EXERCISE: Extend the news piece on the wearable respiratory-rate sensor, starting right after its final line.

TEXT PROVIDED:
______

Wearable Sensor Research Published!

We are excited to share that MTIF researchers, Yang Wei and Amjad Ali, have successfully published their latest research project, titled “Enhancing the response of a wearable sensor for improved respiratory rate (RR) monitoring”

MTIF researchers Dr Amjad Ali and Dr Yang Wei have made a significant breakthrough in respiratory monitoring technology, developing an innovative wearable sensor that offers unprecedented accuracy in measuring respiratory rate (RR).

Existing methods for RR monitoring, such as capnography and plethysmography, are highly accurate but expensive, cumbersome, and require skilled clinicians to operate. On the other hand, lightweight and inexpensive alternatives have often struggled with accuracy due to their susceptibility to motion and environmental noise. Addressing these challenges, the MTIF team has created a solution that combines precision with convenience, marking an exciting advancement in wearable medical devices.

The newly developed sensor is a flexible, textile-based device designed to be embedded seamlessly into patient gowns. By adopting a novel design approach, the researchers optimised the sensor’s electrode ratio and dielectric material thickness to achieve a remarkable 99.39% accuracy in detecting respiratory rates – comparable to the gold-standard capnograph currently used in hospitals.

Key highlights of the study include:

• High Sensitivity and Accuracy: The wearable sensor showed a 99.39% correlation with capnography in a series of 35 tests, successfully detecting 495 breaths compared to the capnograph’s 498.

______

Saved entries
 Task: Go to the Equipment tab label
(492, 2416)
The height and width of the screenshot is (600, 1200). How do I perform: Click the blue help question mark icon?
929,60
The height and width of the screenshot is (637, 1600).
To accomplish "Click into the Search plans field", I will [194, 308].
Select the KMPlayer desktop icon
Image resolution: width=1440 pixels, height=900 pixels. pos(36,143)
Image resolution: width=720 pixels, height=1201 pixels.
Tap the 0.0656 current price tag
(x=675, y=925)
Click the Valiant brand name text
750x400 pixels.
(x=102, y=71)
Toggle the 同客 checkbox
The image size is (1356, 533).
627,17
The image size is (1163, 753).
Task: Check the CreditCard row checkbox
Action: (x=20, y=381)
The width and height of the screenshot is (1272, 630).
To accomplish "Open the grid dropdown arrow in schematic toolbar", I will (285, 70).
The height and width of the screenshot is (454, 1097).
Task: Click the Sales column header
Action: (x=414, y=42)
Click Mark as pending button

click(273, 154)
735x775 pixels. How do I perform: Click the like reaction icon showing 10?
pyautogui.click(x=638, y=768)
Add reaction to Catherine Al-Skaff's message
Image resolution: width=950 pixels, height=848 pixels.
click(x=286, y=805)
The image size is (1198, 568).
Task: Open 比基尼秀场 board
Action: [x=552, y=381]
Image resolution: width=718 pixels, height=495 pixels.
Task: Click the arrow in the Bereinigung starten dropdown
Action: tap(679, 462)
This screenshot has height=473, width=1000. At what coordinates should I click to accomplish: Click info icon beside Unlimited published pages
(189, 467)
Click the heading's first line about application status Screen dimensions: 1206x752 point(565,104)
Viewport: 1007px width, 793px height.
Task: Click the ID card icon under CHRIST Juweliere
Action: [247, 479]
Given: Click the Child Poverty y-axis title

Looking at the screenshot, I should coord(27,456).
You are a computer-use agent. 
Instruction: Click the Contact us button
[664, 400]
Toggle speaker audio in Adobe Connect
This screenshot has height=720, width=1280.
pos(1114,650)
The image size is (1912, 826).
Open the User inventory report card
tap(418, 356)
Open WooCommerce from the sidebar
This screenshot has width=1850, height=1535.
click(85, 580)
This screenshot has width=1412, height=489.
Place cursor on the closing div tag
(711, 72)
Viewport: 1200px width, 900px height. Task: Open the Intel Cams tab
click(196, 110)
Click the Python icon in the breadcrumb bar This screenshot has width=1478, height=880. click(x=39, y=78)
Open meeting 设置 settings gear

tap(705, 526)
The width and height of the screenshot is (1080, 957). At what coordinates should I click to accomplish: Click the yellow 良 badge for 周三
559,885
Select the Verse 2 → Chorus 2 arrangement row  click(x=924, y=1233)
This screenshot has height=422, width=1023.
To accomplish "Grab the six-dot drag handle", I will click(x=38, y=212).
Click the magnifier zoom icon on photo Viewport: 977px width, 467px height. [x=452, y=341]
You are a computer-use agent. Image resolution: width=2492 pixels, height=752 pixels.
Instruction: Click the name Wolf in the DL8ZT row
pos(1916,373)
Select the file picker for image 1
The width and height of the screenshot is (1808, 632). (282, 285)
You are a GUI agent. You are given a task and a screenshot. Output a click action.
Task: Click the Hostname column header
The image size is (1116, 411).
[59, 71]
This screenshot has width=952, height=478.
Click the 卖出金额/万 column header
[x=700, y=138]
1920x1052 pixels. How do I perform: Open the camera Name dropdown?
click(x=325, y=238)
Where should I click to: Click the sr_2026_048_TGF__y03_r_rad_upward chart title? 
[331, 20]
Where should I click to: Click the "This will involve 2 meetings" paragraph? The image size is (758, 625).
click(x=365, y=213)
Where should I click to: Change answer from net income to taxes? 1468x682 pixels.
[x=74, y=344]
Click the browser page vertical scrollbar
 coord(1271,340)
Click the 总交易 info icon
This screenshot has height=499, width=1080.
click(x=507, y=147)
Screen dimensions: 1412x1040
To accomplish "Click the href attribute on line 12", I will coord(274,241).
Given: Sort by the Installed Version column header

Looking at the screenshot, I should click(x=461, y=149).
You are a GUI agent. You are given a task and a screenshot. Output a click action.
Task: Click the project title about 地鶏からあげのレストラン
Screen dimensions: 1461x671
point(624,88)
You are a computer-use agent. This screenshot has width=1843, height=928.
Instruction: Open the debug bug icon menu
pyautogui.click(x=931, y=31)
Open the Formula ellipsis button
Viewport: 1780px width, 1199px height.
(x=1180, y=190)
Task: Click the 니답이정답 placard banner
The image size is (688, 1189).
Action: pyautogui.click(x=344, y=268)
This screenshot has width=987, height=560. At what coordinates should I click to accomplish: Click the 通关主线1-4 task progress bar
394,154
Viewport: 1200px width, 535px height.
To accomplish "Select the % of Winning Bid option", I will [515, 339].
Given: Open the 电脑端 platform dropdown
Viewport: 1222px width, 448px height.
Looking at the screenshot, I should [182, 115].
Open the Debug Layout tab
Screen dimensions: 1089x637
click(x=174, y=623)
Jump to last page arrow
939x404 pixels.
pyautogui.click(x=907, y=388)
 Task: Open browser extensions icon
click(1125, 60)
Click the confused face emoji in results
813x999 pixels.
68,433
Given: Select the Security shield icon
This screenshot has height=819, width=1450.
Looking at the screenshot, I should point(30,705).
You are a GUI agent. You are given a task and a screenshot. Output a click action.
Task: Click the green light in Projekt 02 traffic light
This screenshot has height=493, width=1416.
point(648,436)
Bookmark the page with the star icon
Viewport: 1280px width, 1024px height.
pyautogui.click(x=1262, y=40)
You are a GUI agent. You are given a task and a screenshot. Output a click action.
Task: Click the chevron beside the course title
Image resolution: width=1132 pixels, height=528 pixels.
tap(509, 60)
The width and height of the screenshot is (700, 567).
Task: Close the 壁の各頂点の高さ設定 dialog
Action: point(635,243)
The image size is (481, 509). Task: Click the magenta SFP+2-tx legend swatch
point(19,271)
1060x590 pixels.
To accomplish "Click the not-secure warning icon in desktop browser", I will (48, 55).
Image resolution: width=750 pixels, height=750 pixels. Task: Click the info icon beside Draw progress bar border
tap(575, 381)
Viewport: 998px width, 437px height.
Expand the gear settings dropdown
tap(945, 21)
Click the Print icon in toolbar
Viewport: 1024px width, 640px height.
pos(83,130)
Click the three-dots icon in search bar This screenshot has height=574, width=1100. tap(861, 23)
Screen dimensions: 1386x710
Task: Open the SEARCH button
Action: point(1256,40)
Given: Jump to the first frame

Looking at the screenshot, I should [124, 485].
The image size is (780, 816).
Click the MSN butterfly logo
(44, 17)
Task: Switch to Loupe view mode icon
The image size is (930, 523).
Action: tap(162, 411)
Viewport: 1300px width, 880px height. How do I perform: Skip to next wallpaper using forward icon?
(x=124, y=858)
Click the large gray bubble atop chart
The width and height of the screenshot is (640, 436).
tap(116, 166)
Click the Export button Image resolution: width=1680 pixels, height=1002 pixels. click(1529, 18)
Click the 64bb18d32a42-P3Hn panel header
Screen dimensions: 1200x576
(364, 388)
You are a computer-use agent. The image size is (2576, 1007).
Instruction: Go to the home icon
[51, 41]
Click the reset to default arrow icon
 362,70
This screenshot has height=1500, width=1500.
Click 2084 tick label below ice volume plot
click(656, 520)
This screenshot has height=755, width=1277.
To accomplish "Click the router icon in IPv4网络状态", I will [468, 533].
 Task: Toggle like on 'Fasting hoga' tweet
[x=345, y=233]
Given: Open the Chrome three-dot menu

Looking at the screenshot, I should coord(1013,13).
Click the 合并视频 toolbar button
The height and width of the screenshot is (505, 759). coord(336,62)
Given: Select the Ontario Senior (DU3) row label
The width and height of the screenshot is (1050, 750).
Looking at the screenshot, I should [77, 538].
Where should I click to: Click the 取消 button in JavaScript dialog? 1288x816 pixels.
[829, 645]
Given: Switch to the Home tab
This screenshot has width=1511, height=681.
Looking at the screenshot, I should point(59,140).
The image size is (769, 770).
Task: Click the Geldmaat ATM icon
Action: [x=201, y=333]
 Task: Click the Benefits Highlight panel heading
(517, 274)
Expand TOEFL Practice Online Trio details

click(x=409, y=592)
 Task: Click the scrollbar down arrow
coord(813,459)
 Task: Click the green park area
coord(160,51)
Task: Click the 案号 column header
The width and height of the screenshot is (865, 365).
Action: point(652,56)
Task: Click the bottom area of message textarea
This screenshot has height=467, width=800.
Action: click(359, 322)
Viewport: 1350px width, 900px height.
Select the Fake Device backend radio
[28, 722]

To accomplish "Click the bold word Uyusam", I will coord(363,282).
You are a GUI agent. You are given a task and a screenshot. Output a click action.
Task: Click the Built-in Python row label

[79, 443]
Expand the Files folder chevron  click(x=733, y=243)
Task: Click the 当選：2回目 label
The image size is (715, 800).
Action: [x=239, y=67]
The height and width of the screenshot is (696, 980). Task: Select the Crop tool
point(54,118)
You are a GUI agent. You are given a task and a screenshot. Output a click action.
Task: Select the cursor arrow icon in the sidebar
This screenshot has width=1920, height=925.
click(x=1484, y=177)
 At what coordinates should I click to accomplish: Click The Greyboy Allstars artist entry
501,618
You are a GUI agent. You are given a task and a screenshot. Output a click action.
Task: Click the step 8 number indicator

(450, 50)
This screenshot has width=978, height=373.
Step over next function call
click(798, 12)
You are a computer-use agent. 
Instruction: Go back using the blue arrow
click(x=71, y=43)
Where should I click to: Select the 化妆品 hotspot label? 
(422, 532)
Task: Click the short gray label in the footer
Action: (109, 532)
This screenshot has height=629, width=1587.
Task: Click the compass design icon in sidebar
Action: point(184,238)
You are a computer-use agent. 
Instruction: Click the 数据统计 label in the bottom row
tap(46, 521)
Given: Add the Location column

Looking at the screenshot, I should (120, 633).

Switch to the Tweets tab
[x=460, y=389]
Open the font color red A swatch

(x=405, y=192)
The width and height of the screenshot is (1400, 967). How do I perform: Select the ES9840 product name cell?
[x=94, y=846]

______

RESULT BELOW:
• Innovation in Design: Enhancing the sensor’s dielectric layer and electrode configuration significantly improved its signal-to-noise ratio and frequency change sensitivity.
• Lightweight and User-Friendly: Unlike existing cumbersome RR monitoring devices, the textile-based sensor is lightweight, cost-effective, and easy to integrate into clinical environments.

Dr Wei commented:
“Our goal was to develop a respiratory monitoring solution that combines clinical-grade accuracy with the flexibility and accessibility required in modern healthcare settings. This sensor has the potential to revolutionise how respiratory rates are measured, particularly in resource-limited environments.”

This breakthrough underscores MTIF’s commitment to advancing healthcare through innovative research. The project was carried out in collaboration with the School of Electronics and Computer Science at the University of Southampton, University Hospital Southampton NHS Foundation Trust, and Zelemiq Ltd.